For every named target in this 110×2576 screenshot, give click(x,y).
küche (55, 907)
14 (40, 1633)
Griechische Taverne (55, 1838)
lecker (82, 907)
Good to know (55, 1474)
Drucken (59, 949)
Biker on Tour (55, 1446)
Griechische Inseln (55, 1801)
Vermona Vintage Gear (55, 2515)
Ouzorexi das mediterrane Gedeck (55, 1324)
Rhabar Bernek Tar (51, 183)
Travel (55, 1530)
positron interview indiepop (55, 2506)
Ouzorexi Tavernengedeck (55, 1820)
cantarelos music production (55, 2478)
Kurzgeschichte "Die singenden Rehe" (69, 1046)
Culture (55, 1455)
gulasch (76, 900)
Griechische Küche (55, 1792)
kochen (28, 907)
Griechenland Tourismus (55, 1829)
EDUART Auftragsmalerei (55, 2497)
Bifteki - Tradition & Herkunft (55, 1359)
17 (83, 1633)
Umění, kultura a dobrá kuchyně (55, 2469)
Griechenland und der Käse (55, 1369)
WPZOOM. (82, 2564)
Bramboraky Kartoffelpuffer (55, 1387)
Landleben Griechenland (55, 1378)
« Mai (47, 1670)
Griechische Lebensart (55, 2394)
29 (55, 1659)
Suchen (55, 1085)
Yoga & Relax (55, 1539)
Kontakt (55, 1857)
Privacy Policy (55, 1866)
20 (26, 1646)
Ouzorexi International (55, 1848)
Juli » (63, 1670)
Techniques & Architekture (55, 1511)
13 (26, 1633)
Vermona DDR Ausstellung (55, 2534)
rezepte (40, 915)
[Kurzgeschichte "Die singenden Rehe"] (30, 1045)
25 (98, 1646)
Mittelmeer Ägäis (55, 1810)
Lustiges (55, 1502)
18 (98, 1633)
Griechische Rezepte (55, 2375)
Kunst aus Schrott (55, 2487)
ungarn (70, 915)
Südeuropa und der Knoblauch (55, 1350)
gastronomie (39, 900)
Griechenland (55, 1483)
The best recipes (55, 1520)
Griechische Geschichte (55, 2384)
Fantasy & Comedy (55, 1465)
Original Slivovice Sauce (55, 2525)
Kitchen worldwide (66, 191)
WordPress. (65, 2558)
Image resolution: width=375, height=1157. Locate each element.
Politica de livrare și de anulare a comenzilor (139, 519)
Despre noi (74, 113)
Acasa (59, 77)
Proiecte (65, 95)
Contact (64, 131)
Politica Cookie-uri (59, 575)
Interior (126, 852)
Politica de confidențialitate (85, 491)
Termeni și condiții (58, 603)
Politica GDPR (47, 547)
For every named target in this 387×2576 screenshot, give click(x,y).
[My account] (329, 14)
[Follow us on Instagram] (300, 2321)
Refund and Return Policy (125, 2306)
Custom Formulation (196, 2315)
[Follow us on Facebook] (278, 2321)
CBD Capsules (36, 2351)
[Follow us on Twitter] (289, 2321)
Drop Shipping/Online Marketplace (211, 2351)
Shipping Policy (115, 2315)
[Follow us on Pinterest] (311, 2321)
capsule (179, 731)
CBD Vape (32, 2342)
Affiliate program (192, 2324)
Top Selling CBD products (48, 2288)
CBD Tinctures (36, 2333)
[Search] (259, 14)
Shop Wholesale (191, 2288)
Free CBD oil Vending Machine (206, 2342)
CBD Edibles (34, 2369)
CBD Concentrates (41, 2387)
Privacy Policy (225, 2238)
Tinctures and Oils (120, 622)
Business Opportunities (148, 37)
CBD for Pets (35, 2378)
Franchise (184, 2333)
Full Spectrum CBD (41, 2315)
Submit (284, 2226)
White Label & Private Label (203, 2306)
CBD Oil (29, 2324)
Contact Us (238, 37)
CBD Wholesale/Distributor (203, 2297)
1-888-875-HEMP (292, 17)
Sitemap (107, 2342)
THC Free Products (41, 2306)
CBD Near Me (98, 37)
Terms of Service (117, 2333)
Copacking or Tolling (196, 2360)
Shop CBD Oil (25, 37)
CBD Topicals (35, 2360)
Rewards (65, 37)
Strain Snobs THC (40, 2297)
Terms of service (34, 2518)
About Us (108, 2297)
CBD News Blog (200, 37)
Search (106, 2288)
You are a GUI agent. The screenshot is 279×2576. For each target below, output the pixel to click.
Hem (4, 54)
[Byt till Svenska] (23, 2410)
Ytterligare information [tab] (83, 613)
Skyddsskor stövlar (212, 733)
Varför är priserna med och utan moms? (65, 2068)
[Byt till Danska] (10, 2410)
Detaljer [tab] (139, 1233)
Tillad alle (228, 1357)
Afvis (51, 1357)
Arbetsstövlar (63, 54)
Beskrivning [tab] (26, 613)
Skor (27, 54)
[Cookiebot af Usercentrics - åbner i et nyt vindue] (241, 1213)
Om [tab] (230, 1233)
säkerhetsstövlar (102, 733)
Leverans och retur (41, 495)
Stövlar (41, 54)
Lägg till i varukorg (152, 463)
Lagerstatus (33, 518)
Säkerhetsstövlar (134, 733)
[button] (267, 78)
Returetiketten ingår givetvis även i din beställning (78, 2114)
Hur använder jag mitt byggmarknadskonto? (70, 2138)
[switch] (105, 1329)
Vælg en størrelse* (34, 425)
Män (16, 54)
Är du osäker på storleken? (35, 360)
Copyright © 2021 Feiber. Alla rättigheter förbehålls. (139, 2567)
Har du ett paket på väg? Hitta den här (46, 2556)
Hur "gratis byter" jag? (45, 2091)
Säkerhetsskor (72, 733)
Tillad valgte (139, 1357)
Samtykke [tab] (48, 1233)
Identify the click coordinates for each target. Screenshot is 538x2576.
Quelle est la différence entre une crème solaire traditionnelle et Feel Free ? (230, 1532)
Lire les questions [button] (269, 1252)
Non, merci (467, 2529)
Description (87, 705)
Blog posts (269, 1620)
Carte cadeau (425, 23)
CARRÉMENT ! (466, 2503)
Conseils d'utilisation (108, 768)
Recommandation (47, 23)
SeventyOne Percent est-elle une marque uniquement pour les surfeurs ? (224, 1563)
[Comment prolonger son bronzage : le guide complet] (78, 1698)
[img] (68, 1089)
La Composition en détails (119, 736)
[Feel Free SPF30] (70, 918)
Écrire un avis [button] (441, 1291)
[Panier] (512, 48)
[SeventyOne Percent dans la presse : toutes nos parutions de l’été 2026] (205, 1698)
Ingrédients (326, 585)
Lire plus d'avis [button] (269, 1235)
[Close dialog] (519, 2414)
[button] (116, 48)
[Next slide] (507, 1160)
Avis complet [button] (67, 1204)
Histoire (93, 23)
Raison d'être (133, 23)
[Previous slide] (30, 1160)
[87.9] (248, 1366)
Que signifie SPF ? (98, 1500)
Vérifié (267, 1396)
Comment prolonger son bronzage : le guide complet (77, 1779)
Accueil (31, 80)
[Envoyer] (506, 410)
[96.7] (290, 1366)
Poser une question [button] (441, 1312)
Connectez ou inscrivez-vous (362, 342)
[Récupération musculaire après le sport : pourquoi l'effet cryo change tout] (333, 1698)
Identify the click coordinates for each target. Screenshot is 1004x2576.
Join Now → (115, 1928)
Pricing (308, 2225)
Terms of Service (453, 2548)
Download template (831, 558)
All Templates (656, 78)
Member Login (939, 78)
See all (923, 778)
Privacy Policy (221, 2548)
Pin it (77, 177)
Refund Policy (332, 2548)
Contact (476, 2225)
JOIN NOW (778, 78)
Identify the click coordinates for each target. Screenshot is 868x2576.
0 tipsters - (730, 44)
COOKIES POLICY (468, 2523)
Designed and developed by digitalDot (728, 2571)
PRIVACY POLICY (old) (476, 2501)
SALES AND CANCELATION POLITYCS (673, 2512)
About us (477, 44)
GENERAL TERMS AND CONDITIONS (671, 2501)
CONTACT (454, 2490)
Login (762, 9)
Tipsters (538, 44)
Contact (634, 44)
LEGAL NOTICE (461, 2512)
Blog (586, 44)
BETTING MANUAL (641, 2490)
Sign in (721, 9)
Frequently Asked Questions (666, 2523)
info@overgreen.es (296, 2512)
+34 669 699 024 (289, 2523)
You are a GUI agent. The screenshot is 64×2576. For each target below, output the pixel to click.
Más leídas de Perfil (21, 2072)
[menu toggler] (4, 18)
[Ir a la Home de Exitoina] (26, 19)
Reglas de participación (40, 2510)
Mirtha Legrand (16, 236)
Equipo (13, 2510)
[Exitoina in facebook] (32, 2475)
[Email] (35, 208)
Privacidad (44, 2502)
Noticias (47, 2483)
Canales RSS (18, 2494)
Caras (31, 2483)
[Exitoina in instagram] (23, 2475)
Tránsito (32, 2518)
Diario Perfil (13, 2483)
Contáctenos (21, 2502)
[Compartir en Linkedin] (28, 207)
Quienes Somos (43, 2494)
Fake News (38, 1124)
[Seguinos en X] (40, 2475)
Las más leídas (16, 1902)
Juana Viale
• • • • •
◆ Activity ◆
Write down again, exactly as given, only the lines above that fall from the line with "CBD Capsules (36, 2351)" to the line with "[Byt till Danska] (10, 2410)", inclusive.

◆ Response area ◆
CBD Capsules (36, 2351)
[Follow us on Twitter] (289, 2321)
Drop Shipping/Online Marketplace (211, 2351)
Shipping Policy (115, 2315)
[Follow us on Pinterest] (311, 2321)
capsule (179, 731)
CBD Vape (32, 2342)
Affiliate program (192, 2324)
Top Selling CBD products (48, 2288)
CBD Tinctures (36, 2333)
[Search] (259, 14)
Shop Wholesale (191, 2288)
Free CBD oil Vending Machine (206, 2342)
CBD Edibles (34, 2369)
CBD Concentrates (41, 2387)
Privacy Policy (225, 2238)
Tinctures and Oils (120, 622)
Business Opportunities (148, 37)
CBD for Pets (35, 2378)
Franchise (184, 2333)
Full Spectrum CBD (41, 2315)
Submit (284, 2226)
White Label & Private Label (203, 2306)
CBD Oil (29, 2324)
Contact Us (238, 37)
CBD Wholesale/Distributor (203, 2297)
1-888-875-HEMP (292, 17)
Sitemap (107, 2342)
THC Free Products (41, 2306)
CBD Near Me (98, 37)
Terms of Service (117, 2333)
Copacking or Tolling (196, 2360)
Shop CBD Oil (25, 37)
CBD Topicals (35, 2360)
Rewards (65, 37)
Strain Snobs THC (40, 2297)
Terms of service (34, 2518)
About Us (108, 2297)
CBD News Blog (200, 37)
Search (106, 2288)
You are a GUI agent. The screenshot is 279×2576. For each target below, output the pixel to click.
Hem (4, 54)
[Byt till Svenska] (23, 2410)
Ytterligare information [tab] (83, 613)
Skyddsskor stövlar (212, 733)
Varför är priserna med och utan moms? (65, 2068)
[Byt till Danska] (10, 2410)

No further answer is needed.